La poudrerie de Grenelle
La poudrerie de Grenelle
le 31 août 1794
La France vient alors de trancher la tête à son roi, sort à peine de la Terreur, se débat dans les guerres révolutionnaires. Dans les arsenaux de la République, l’heure est au productivisme : il faut sans cesse livrer plus de poudre et de balles pour percer les poitrines chouannes ou étrangères.
Dans la poudrerie de Grenelle - située dans l’actuel XVe arrondissement de Paris - créée par la Convention , 2000 ouvriers s’entassent, mélangeant salpêtre, soufre et charbon pour les armées du peuple. Jean-Antoine Chaptal en a pris la direction quelques mois plus tôt et a imposé une augmentation des cadences.

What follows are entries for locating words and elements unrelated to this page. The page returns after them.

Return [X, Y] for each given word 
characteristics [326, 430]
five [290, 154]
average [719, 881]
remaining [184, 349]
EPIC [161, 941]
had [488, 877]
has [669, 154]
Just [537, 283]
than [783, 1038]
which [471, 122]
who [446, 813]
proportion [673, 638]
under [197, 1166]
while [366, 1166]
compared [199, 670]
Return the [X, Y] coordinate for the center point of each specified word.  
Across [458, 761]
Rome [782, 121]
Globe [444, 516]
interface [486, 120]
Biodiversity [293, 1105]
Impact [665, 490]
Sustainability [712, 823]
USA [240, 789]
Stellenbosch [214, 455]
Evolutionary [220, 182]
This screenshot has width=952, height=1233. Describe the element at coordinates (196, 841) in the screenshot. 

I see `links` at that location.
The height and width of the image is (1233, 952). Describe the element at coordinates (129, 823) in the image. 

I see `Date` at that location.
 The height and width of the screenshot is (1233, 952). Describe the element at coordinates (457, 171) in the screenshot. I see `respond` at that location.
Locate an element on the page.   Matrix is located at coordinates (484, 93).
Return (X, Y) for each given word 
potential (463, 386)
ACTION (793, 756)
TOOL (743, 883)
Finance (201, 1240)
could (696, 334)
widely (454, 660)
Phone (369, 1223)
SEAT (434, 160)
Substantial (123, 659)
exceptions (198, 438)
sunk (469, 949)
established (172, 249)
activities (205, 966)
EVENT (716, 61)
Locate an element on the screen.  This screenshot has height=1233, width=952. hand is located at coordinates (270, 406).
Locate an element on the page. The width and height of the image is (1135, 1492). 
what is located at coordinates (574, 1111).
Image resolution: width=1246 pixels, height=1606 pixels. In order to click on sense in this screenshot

Son objectif : passer au plus vite d’une production quotidienne de 8000 livres à 35.000 livres.Dans les ateliers, l’atmosphère est étouffante, la promiscuité est oppressante et les normes de sécurité sont inexistantes.
Vers 7 heures du matin, les dizaines de tonnes de mélange déflagrant stockées dans le magasin de poudre du Château de Grenelle explosent alors que Paris s’affaire déjà.
Malveillance ou négligence ? Il n’aura en tout cas suffi que d’une étincelle pour causer la première tragédie industrielle en France. La déflagration, immense, réveille tous les Parisiens qui dormaient encore fait sursauter les lève-tôt. Elle est entendue jusqu’à Fontainebleau. Autour du château, les arbres sont sectionnés, les habitations sont ravagées. 1000 personnes, pour la plupart des ouvriers de la poudrerie, trouvent la mort. Les hôpitaux de la Charité et du Gros-Caillou sont débordés face à l’afflux de blessés.
L’élan de solidarité des Parisiens sera par la suite à la mesure de l’émotion : immense. Les maisons sont vite reconstruites par des bénévoles. Surtout, l’indignation de l’opinion et la prise de conscience des risques liés à la modernité sont considérées comme à l’origine du décret impérial de 1810 sur les établissements dangereux, insalubres et incommodes. Une législation qui sera par la suite aménagée et dévoyée, au nom des sacro-saints «intérêts supérieurs de la Nation».